An MBA is the perfect way to change direction
Helena Pozniak looks at how further study in the middle of a career can lead to new success in a different field
Thursday 13 October 2011
After two decades of competitive skating, former Canadian champion Craig Buntin isn't an obvious candidate for business school. Virtually his whole career to date has been spent in the rink – and he's never been to university. Nonetheless, the former Olympian has hung up his skates and embarked upon an MBA at McGill University after launching his own coffee-retail business. Buntin had already created Teabean Coffee – inspired by his quest for caffeine during punishingly early training sessions – during his last year of skating. Unfazed by his lack of commercial experience, he believes an MBA will equip him well – and he's already scooped an annual prize for entrepreneurship.

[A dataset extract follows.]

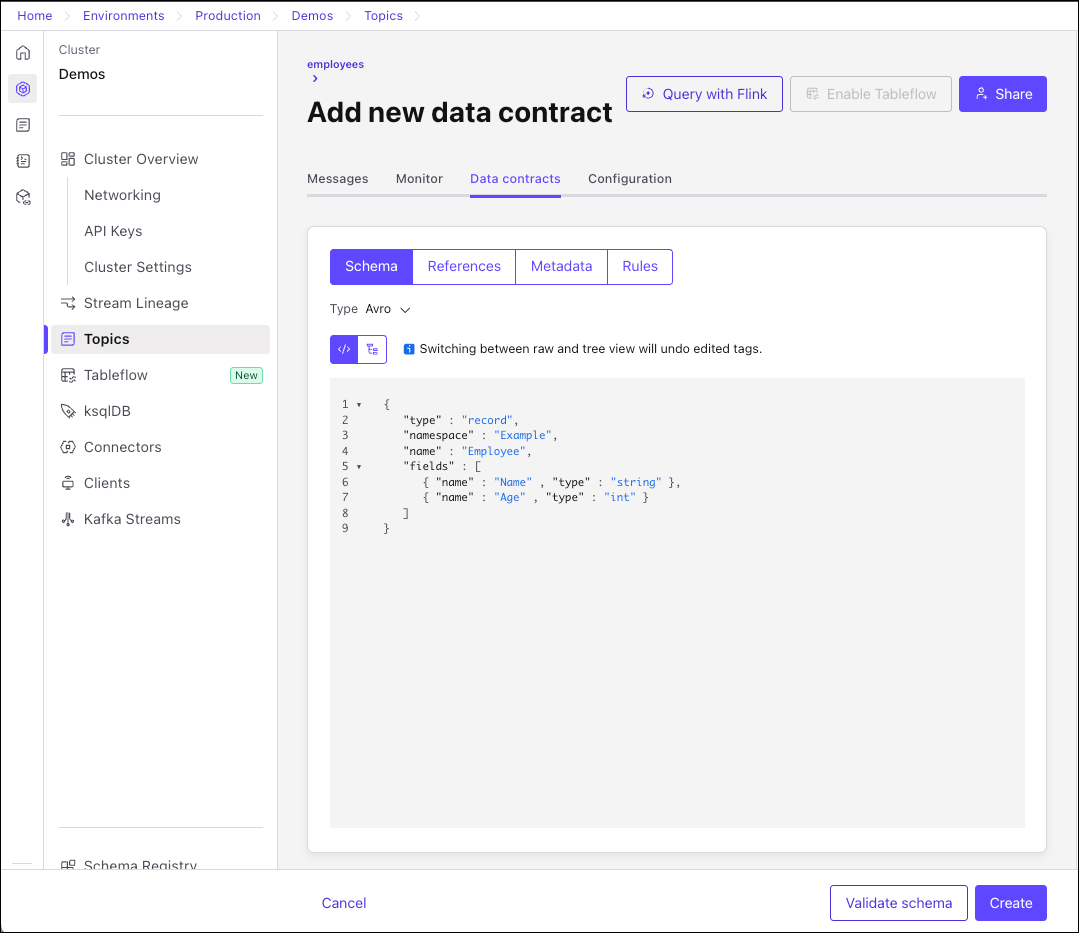Click the hexagon Environments icon in left rail

coord(23,89)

"In all honesty, this MBA has changed my life," he says. "I can't say it's been a walk in the park. I probably could've developed the business plan and moved the company in the right direction without it, but pursuing my MBA has allowed me to see the bigger picture."
Not all MBA students seek a transformation as dramatic as Buntin's. But changing career is the second most important reason students cite for going to business school – after career progression. And business schools say many more decide at the end of the course that they want to do something different, even though they didn't know that when they started.

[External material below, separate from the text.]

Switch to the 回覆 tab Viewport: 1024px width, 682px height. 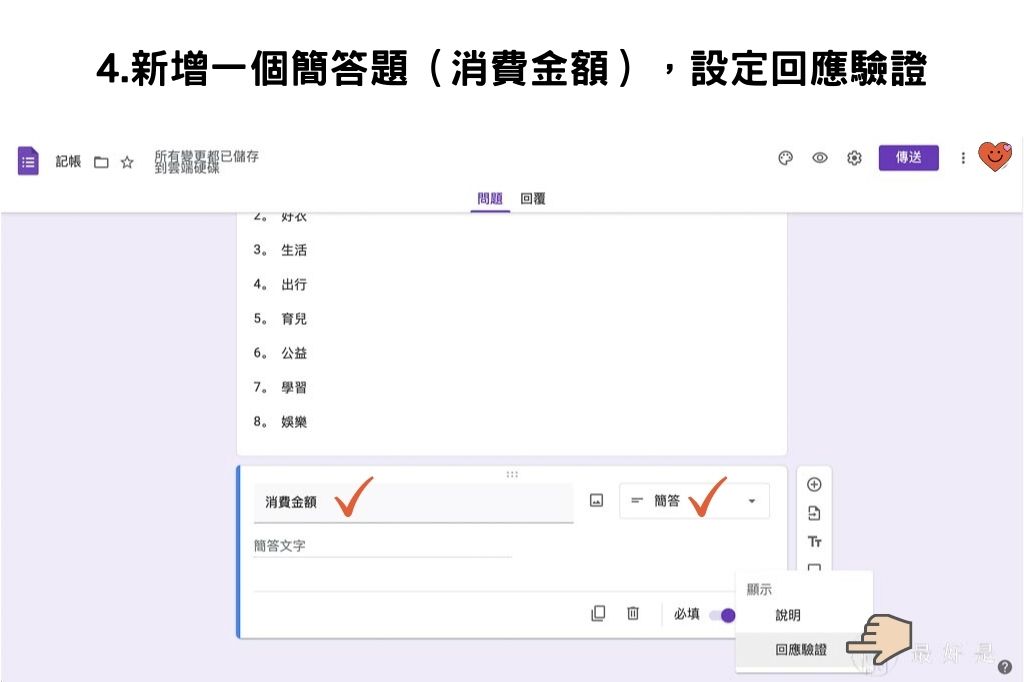(x=533, y=198)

"An MBA is a brilliant course for testing whether you might like something – if you want to learn, here is your chance," says Cana Witt, MBA career development manager at Lancaster University Management School.
"The whole process can be transformative," agrees Ceridwyn Bessant at Newcastle Business School.
But is an MBA – rather than, say, a specialist Masters – the best means to reinvent yourself? Well, it depends, say business schools. Because MBAs don't look at candidates until they have several years of experience, students might appear less agile and more pigeon-holed within a particular sector. "A previous career can act as a millstone if you don't have anything else to offer," says Witt. "But the beauty of an MBA is that it transforms people from one-track backgrounds and gives them passion to talk and act in new ways."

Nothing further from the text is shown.